▶ _Text under study_
Under Bush, the middle-class share of the tax burden has risen while the wealthiest Americans' share has dropped. The corporate picture is, in many cases, even worse, with companies like Exxon Mobil receiving billions of dollars in taxpayer subsidies - at the same time they post the largest quarterly profits of any company in the history of the planet.
The tax system must be changed to ease the burden on the middle class and small businesses and ensure that large corporations and the very wealthy pay their fair share. This must be done in conjunction with balancing the federal budget and making smart investments in our national priorities.
My values are very different from those of my opponent's.
From voting for an energy bill that gave billions in taxpayer subsidies to big oil companies - to his opposition to stem cell research - to his support for the Medicare prescription drug program, Dave Reichert has not wasted any time forgetting all about Washington State families and siding with the special interests when he got to our nation's capitol.
Dave Reichert has voted with the President to pass an oil bill that gave billions of dollars to the oil industry.
He has voted with the President to cut billions from Medicare and Medicaid.
He has supported, like the President, the prescription drug program that helps drug companies more than seniors.
Reichert also supports the privatization of Social Security, and wants the government to interfere in private health decisions that are best left to a woman and her doctor.
And, like the President, Dave Reichert is opposed to important stem cell research.
Dave Reichert is out of touch with the voters of the 8th District. He's already made it clear that he supports the President's agenda. Earlier this year he even stated, on camera, that he "puts his trust in the President."
Just this morning, he told 710 KIRO host Dave Ross that he "felt honored" to have the President coming out to raise megabucks for him.
More recently, Dave Reichert told a gathering of self-proclaimed "Mainstream Republicans" in Washington that he does what the Republican leadership in Congress tells him to. Reichert was trying to explain how his voting record was "moderate", but succeeded only in making it clear where he gets his orders from.
(Click here to launch audio clip)

[Pixel-coordinate grounding data]
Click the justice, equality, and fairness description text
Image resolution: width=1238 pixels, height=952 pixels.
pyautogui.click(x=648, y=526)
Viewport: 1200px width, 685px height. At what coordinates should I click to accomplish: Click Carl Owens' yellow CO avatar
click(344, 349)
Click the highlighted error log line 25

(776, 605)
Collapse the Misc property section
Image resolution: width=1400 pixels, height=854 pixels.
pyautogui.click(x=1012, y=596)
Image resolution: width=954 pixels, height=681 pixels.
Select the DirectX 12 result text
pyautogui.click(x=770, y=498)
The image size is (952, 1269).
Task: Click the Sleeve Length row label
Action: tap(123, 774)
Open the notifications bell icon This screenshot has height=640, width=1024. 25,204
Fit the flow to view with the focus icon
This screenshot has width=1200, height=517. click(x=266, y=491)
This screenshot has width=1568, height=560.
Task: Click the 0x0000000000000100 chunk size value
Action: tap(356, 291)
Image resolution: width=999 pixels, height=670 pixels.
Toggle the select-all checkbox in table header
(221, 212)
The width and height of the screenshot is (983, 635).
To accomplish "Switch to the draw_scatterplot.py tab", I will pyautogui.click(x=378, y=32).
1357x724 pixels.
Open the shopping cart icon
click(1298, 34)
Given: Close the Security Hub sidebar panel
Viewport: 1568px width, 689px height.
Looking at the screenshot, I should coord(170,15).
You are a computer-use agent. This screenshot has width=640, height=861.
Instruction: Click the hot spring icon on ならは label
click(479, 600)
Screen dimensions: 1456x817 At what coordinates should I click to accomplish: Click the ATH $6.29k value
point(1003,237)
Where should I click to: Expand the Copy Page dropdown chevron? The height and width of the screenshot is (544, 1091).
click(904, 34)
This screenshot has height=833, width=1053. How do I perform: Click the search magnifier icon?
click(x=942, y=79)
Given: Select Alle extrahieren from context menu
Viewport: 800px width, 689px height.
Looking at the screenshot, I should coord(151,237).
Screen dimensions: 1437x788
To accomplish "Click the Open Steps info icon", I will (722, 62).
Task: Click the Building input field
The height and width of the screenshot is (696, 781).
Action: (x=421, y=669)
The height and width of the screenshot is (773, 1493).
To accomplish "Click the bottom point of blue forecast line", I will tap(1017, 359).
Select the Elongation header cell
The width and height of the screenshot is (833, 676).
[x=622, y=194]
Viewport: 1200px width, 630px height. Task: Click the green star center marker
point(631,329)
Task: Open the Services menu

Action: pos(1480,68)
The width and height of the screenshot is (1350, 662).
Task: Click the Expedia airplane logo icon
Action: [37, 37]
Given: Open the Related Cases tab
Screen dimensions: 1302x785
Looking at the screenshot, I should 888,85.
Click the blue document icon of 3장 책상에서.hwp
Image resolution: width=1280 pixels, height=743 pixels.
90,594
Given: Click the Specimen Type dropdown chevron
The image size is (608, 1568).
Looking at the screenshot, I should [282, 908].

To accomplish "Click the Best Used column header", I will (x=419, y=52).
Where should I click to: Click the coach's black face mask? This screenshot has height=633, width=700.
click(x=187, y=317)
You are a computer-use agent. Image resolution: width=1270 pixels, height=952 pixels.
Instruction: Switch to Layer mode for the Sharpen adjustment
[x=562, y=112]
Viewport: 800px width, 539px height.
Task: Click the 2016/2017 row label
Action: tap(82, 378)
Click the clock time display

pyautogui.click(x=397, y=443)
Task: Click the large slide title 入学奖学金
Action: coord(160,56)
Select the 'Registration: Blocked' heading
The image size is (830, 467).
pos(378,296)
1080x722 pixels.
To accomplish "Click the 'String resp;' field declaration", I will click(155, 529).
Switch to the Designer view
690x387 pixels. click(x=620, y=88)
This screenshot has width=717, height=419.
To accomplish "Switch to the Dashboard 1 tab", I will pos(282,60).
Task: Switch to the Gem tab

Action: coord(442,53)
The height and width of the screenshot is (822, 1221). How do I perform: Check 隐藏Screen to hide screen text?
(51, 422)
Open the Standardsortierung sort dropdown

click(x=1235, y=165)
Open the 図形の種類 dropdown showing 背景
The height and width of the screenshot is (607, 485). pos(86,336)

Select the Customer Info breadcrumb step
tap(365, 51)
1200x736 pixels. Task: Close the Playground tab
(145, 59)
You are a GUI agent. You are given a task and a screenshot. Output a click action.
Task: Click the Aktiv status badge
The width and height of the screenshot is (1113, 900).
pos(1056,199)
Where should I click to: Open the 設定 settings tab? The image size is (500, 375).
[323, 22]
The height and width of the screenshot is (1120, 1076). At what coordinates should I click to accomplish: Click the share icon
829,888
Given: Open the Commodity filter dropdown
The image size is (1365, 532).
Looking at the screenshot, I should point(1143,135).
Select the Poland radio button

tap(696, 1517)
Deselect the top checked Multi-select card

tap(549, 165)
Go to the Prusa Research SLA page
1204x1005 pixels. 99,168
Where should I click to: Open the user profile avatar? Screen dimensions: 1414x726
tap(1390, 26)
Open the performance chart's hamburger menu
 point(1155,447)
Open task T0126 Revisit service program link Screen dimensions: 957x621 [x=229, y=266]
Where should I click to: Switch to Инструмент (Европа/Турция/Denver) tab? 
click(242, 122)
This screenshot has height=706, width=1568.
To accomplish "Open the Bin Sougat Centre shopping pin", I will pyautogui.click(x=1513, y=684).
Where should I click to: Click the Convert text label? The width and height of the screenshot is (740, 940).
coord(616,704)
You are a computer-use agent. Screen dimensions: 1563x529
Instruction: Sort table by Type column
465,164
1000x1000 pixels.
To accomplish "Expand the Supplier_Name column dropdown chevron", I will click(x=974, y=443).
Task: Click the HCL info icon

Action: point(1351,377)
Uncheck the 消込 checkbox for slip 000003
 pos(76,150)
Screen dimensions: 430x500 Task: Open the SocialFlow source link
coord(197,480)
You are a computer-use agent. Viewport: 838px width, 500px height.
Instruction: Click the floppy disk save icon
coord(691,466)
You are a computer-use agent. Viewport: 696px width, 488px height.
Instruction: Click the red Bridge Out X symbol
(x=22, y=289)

▶ _Prompt_
Resume the campaign text about taxes and Dave Reichert, picking up after its final line. The rows are not needed for this work.

▶ _Task response_
And I've been to district meetings here on this side, uh, within my district, where people have said 'Why in the world would I vote for you? It's just like voting for a Democrat, for crying out loud. I'm going to vote libertarian.'
And, I said, `You know what sir, that would be a huge mistake, and here's why.' (I wanted to explain to this person how things work back in Washington, D.C., and why certain votes have to be taken.)
Sometimes the leadership comes to me and says, `Dave, we want you to vote a certain way.' Now, they know I can do that over here, that I have to do that over here. In other districts, that's not a problem, but here I have to be able to be very flexible in where I place my votes.
Because the big picture here is, keep this seat, keep the majority, keep the country moving forward with Republican ideals -- especially on the budget, on protecting our troops, on protecting this country. Right? Being responsible with taxpayer dollars. All of those things. That's the big picture. Not the vote I place on ANWR that you may not agree with, or the vote that I place on protecting salmon."
You have to... be ... flexible.
And so, when the leadership comes to me and says 'Dave, we need you to take a vote over here because we want to protect you and keep this majority, I...I do it.'
That's not oversight, that's not accountability - that's a rubber stamp. The people of the 8th District deserve a better representative.
Dave Reichert is a Bush Republican, a Dick Cheney Republican, and a Tom Delay Republican. Tom Delay has given thousands to Reichert's reelection campaign. Dick Cheney was in Seattle a year ago today holding a fundraisier for Dave Reichert.
And tomorrow - President Bush will arrive in Medina for an exclusive, private gathering to raise hundreds of thousands of dollars for Dave Reichert. Reichert has said the goal for the fundraiser is $800,000.
We don't have the ability to call together wealthy pals to dump money into this race.
But we do have you.
Karl Rove sends Bush to very few districts around the country to raise money. The fact that Rove is sending Bush here is a clear sign that they are very afraid of losing this seat.
If we're to beat Dave Reichert - if we're going to take back the 8th this November - we need to maintain a competitive edge.
I have made a personal investment to win this. But ultimately, this race is in your hands. I need your help to show Karl Rove that bringing the President into a race is a bad move.
I need your most generous contribution today.
I am deeply honored to be "Netroots Endorsed" and supported by this community. And I am always open to your feedback and suggestions.
Thank you so much.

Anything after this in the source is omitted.